- _About this task_:
Set down word for word each line from the one containing "Continue reading (876, 684)" through the end of the records, both included. Do not copy any pictures.

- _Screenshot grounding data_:

++++++++

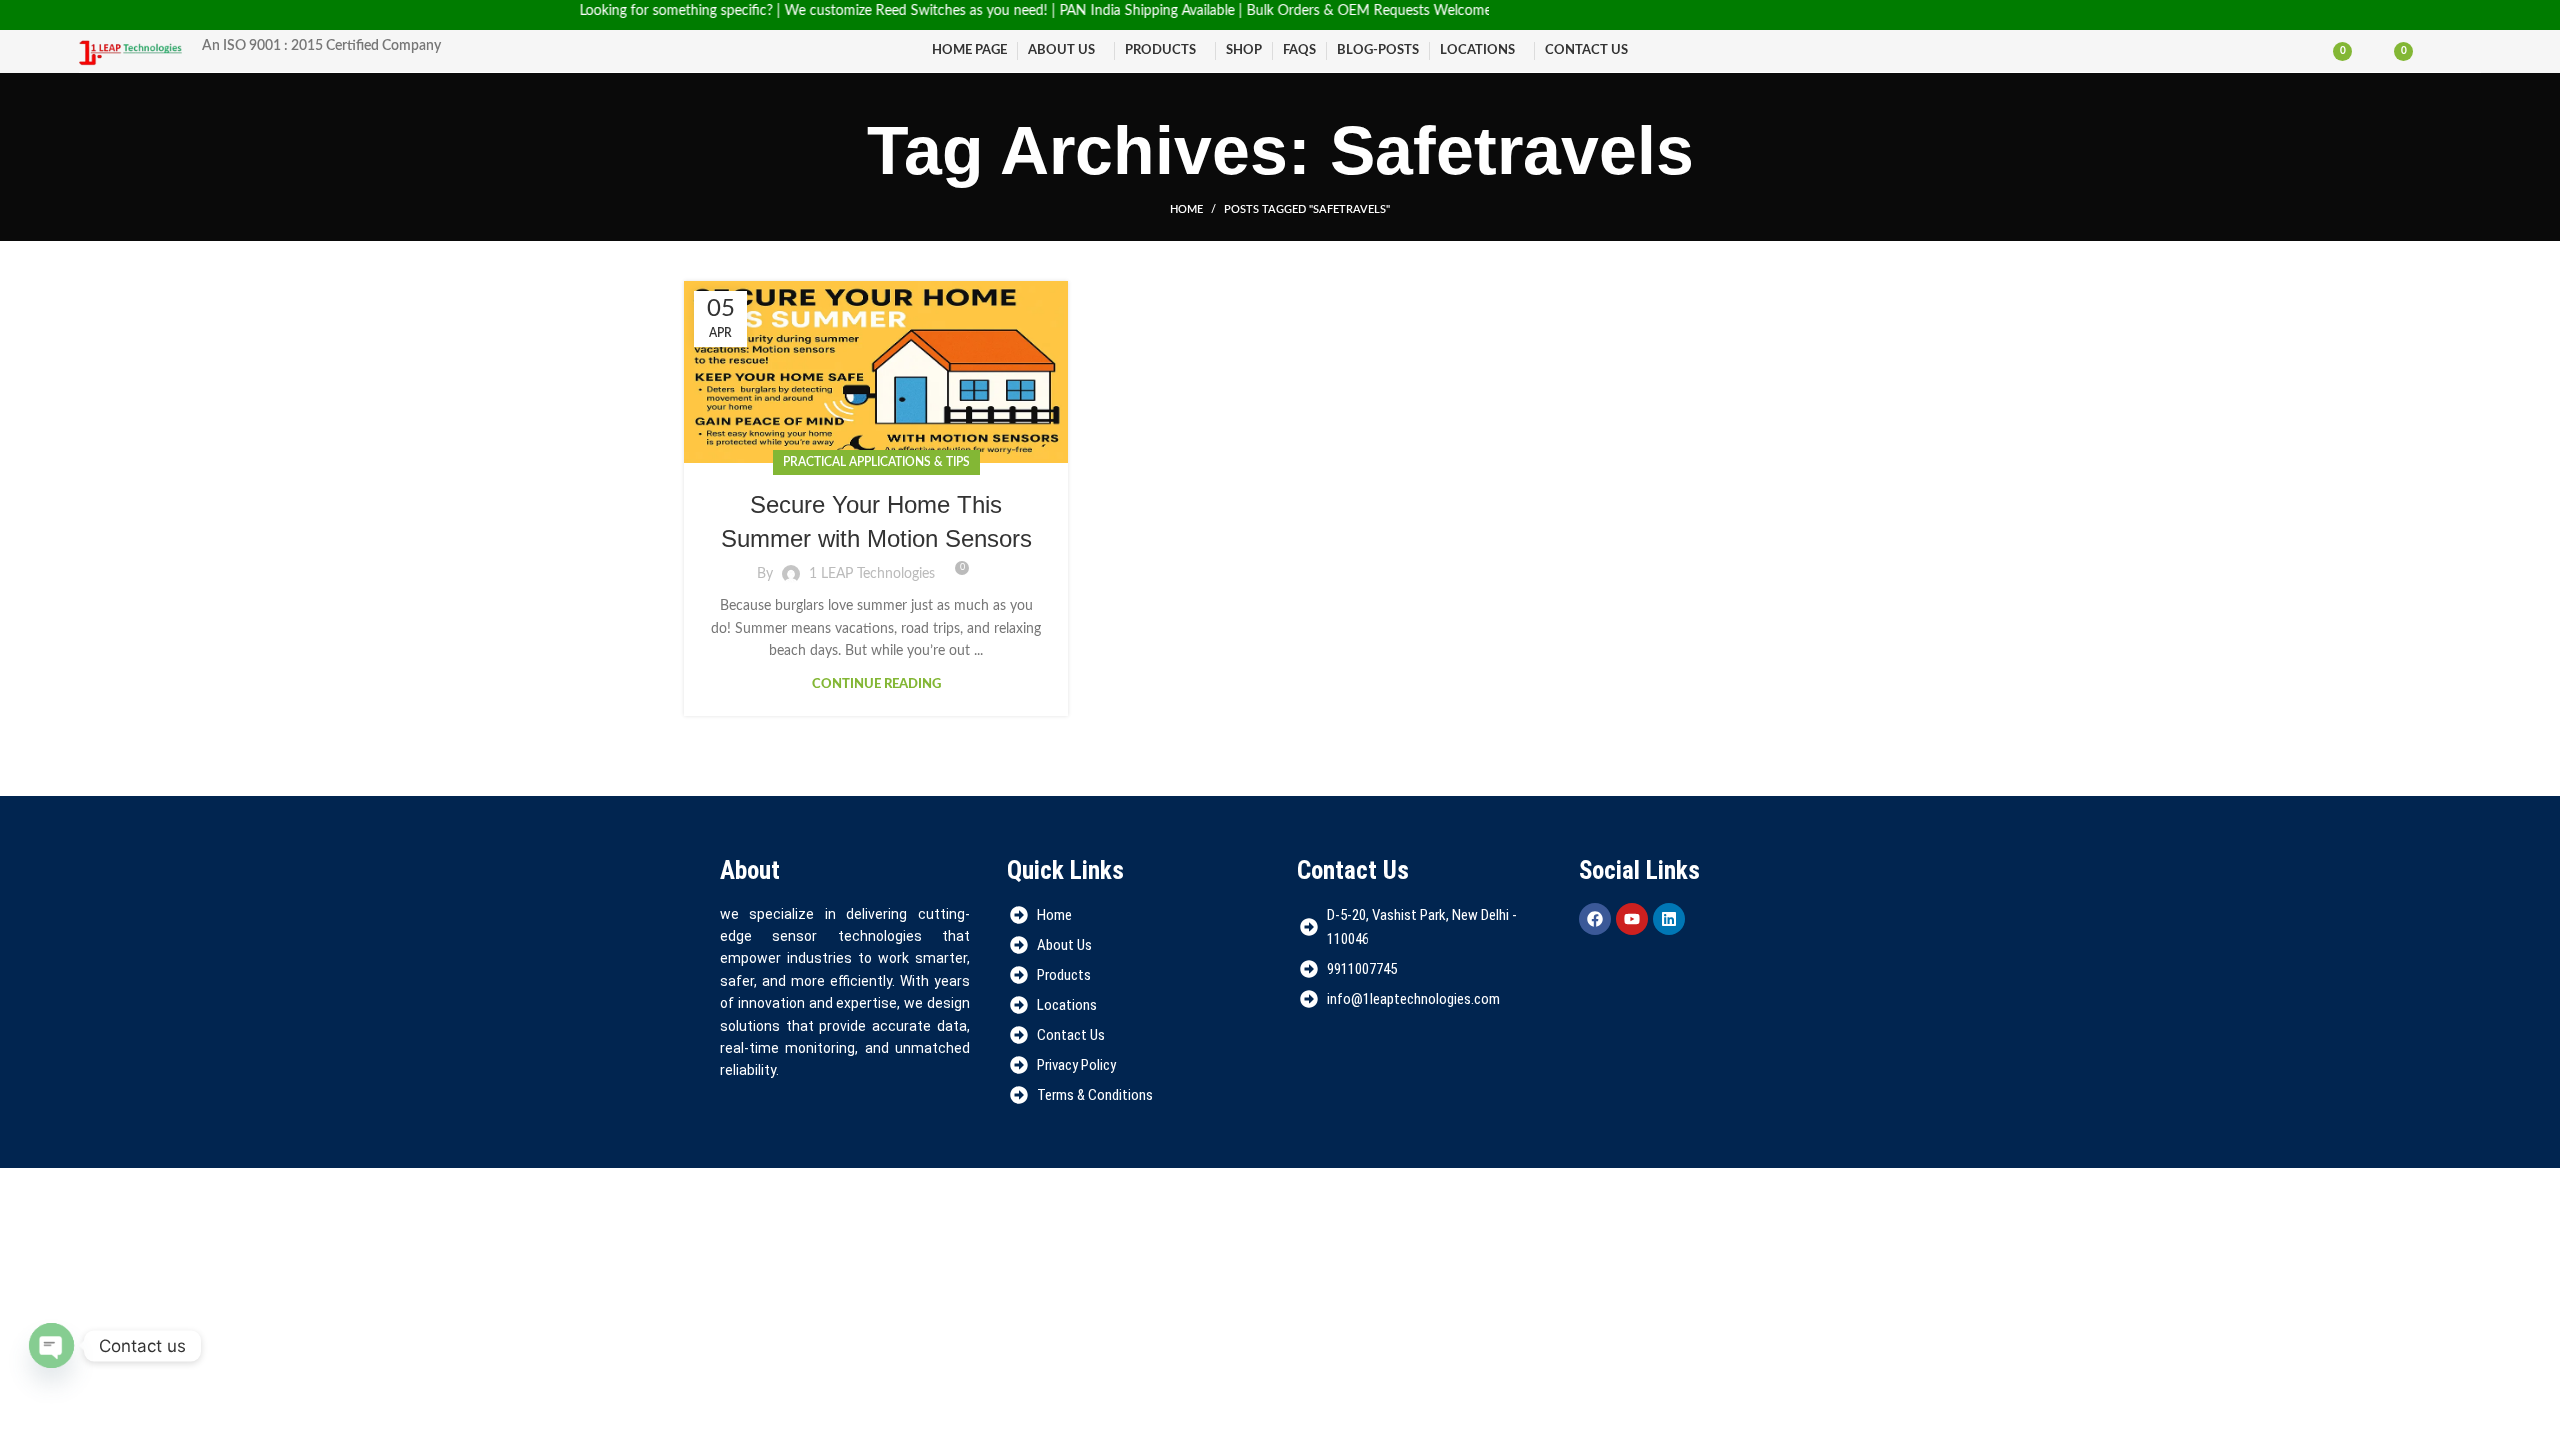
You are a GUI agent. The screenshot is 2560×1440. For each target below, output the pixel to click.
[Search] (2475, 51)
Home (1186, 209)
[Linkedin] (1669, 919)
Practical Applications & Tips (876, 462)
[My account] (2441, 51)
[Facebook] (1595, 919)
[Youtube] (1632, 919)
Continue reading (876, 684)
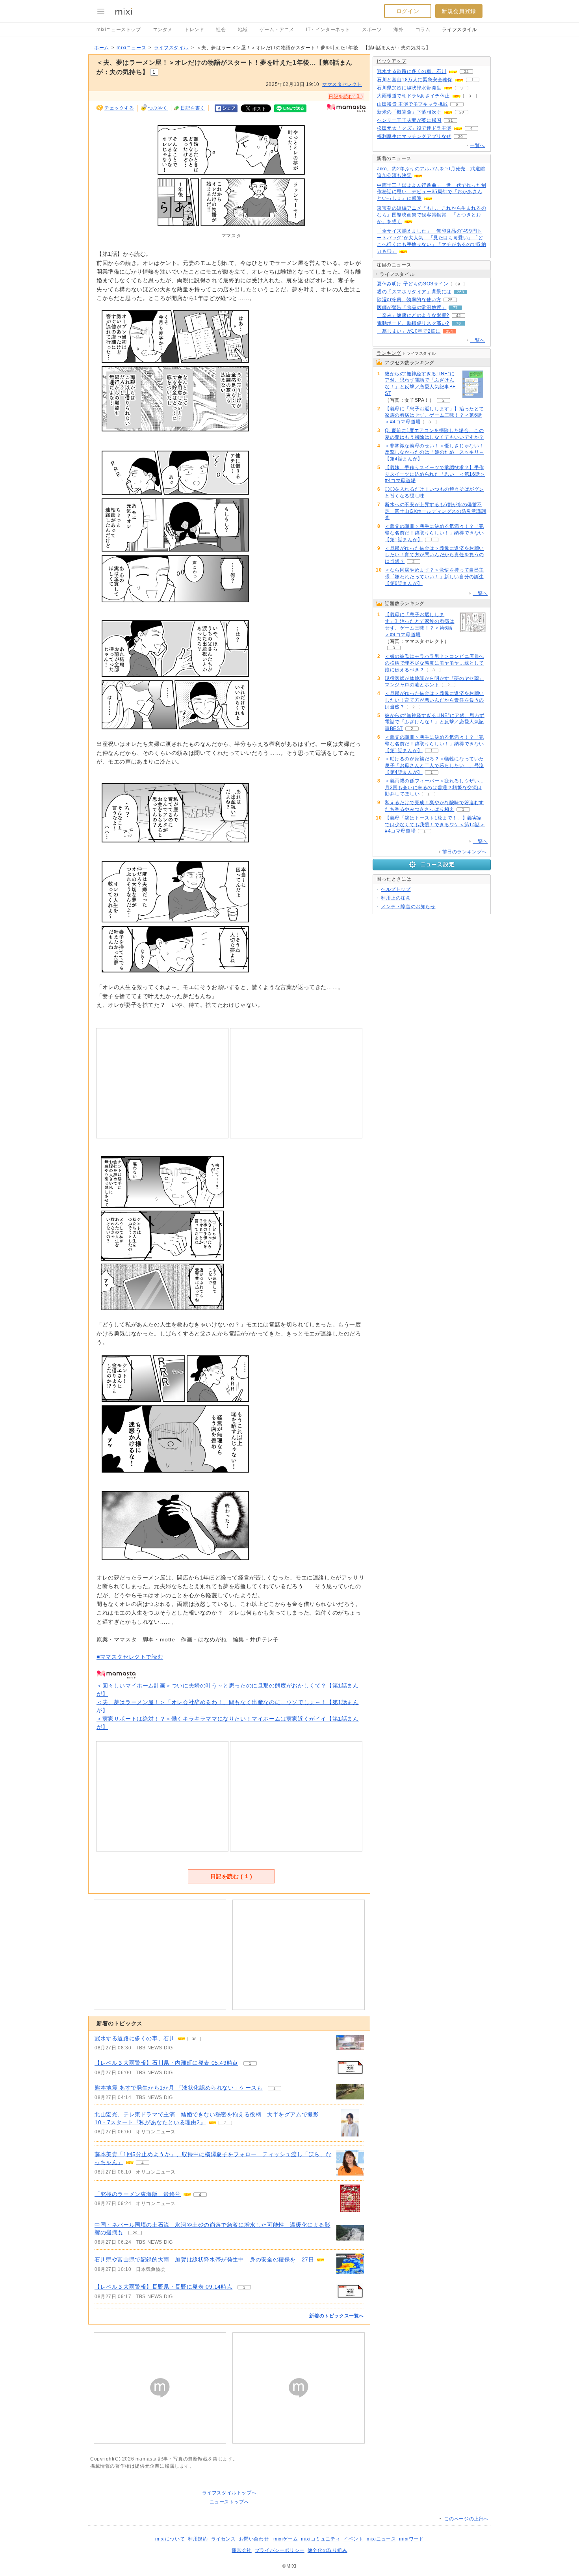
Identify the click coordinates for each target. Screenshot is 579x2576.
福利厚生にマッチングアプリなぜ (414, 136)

++++++++

- _Completed exercise_:
Continue reading (876, 684)
Identify the click coordinates for each target. Screenshot is 579x2576.
福利厚生にマッチングアプリなぜ (414, 136)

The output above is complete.